Indicative of the universal spirituality that infuses Brahms' "German Requiem" is the fact that the composer once said: "As regards the title, I confess I should gladly have left out 'German' and substituted 'Human.' "
And it was just this quality of human spirituality that Uriel Segal repeatedly brought out in his shaping of Saturday evening's Chautauqua performance of this great work, the first requiem setting whose message is concerned more with consoling the bereaved than with salvation of the soul of the deceased.
From the opening in reverential pianissimo strings, followed by the hushed but tinglingly vibrant choral entrance on "Selig sind," the music's long lyrical lines were grandly expansive and always superbly lofted, supported and projected outward.
Segal's way with this music was very respectful of Brahms' score markings, but he was not afraid to add some individual touches, such as the slight extra emphasis he gave to certain syllables in the second movement's "Denn alles Fleisch ist wie Gras," which had the effect of firmly defining and boldly outlining the pulsing theme on which those words ride. And later, as the movement's climaxes were approached, he let timpanist Stuart Chafetz lead the charge with deep-ringing, steadily intensifying beats as the crescendo's intensity mounted, creating an edge-of-seat excitement and anticipation I don't recall experiencing before.
Solo work was excellent, with Grant Youngblood's well-focused but throaty baritone coming through with an earnest quality in the third and sixth movements.
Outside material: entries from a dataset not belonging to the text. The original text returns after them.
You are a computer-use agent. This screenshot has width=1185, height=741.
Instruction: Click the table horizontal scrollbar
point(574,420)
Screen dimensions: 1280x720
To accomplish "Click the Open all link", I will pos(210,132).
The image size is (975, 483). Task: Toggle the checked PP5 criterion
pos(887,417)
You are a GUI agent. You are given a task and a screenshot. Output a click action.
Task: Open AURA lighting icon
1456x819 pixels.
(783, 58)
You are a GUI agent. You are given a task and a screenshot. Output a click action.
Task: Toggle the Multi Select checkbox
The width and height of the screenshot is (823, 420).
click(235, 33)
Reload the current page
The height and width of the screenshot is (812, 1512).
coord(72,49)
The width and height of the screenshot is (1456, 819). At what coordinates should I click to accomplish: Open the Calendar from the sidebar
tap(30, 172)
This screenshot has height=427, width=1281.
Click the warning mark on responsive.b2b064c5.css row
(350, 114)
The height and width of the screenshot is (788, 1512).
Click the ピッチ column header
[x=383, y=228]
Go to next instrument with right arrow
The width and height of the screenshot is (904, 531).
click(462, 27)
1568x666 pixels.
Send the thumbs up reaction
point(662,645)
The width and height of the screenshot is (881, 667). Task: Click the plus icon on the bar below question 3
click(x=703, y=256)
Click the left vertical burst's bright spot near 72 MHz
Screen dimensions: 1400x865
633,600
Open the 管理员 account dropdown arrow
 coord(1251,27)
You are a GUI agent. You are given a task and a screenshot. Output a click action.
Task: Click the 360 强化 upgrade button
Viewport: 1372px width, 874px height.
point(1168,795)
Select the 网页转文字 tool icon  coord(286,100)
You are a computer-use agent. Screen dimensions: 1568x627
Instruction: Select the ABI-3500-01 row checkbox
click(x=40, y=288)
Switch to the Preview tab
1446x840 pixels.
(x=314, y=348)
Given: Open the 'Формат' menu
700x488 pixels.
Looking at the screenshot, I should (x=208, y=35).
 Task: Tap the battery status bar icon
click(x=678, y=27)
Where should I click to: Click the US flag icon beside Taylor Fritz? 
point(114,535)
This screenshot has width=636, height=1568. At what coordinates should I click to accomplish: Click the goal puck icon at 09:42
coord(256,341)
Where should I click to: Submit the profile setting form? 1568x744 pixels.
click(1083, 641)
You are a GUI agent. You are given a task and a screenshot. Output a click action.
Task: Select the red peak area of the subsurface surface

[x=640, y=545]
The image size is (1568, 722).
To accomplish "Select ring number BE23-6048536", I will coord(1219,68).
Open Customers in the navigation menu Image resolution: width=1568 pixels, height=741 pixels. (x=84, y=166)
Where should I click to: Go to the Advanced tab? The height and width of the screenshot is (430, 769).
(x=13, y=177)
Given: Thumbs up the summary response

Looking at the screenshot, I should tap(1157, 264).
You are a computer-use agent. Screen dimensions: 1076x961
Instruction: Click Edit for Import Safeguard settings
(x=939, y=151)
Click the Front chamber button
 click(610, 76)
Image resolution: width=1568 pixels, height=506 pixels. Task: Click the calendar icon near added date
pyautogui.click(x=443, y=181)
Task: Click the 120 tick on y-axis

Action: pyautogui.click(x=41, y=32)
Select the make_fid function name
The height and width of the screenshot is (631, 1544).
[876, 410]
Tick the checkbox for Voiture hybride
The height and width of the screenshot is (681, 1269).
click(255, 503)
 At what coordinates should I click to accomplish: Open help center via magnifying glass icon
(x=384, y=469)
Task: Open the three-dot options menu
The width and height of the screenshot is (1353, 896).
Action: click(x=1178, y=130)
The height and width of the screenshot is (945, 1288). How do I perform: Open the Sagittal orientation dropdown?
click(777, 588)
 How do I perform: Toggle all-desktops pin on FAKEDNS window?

And the warmth, purity and fine support of Benita Valente's soprano, with little flecks of mezzo timbre and coloration adding a fuller texture, made a beautiful effect in "Ihr habt nun Traurigkeit." Segal's control of the balances and dynamics was excellent, as the choral/orchestral entrances dovetailed perfectly with Valente's attacks.
In the choral keystone of the work, known in English as "How lovely is Thy dwelling place," Segal again enhanced the shape of phrases with small pulses and sforzandi, while the three combined choirs had a grand, expansive sound, and the steadiness of Segal's pulse gave life to the music. He neither loafed nor rushed but played it "con moto e energico."
In the final "Selig sind die Toten," the women's voices were ethereal in the opening, and Segal managed a marvelous sustained quality of lofted, aerial lightness, even in the quietest moments.
One might quibble that the choral fugue in the third movement was a bit understated, causing the men's first entrance to be covered by the orchestra, or that there was a bit of a horn crack in the final movement, but the general level of the performance was extremely high and gave an outstanding, individual account of this serenely beautiful work.